Futuro de uma Esperança
Talvez uma das frases que melhor define "Futuro de uma Esperança", seja: Se queremos transformar a realidade devemos ser tolerantes.
Nos dias de hoje essa frase está cada mais em voga em virtude das discussões políticas no Brasil, mas nesta obra está atrelada ao racismo e à exclusão social. Enfim, esperanças... ou o que podemos esperar: um mundo com vidas melhores, mais solidária e tolerante?
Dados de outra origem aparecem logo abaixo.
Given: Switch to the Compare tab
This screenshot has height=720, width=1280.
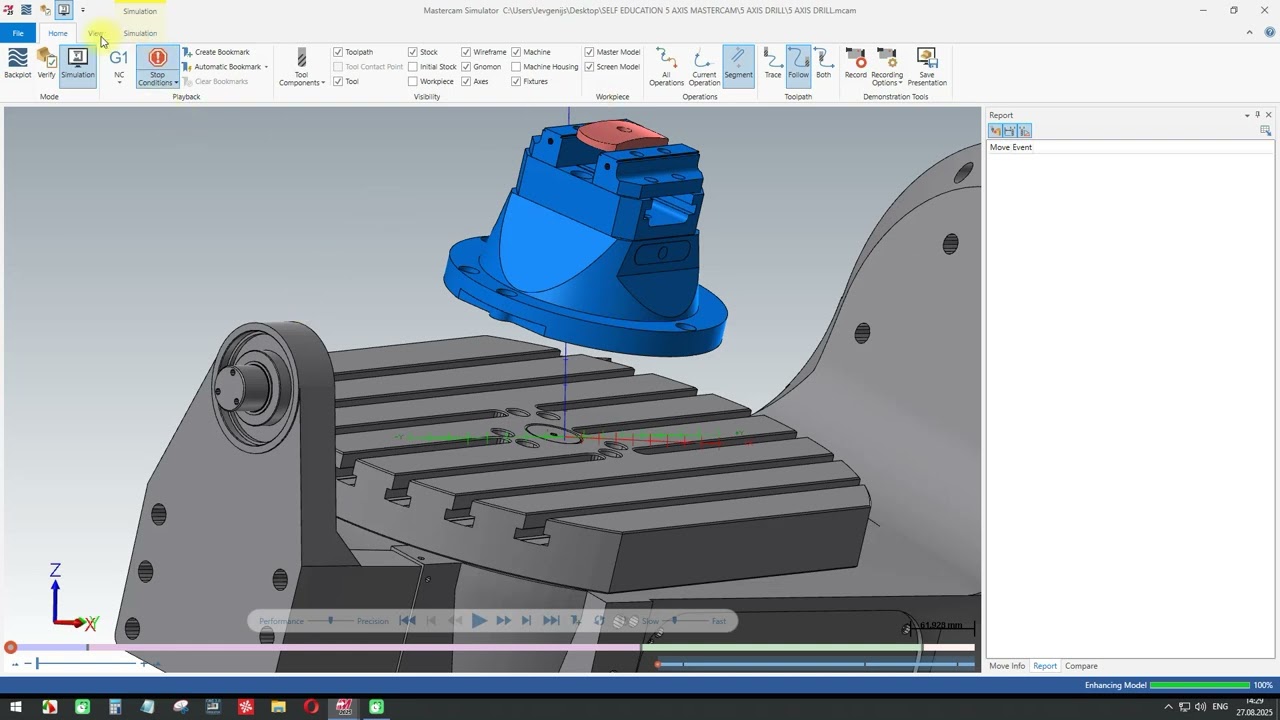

Parece que estamos longe de avançarmos em relação a isso quando lemos este livro.
A discussão social e a fome, abordadas tanto nesta obra como em "Vidas Secas", de Graciliano Ramos, por exemplo, se diferem mais porque esta apresenta uma paisagem bucólica e de enfrentamento à seca; enquanto a outra, pela falta de perspectiva em uma cidade caótica.
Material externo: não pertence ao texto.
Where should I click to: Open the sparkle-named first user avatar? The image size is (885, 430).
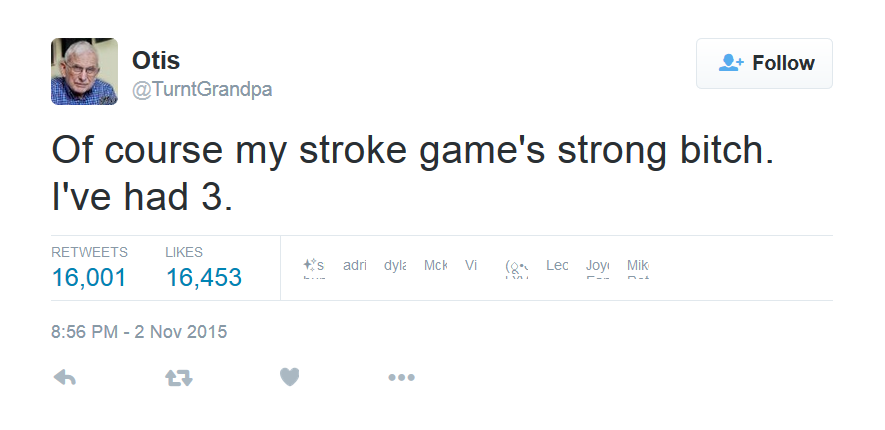coord(314,267)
"Futuro de uma Esperança", no entanto, desvela algo que não nos deparamos quando não olhamos para dentro de nós mesmos: os outros que se tornam invisíveis à própria sorte. De qualquer maneira, há uma luta cáustica e desesperada por parte dos sofredores; e por outro lado, um medo constante de pessoas que lutam contra a violência, tentando combatê-la também com violência.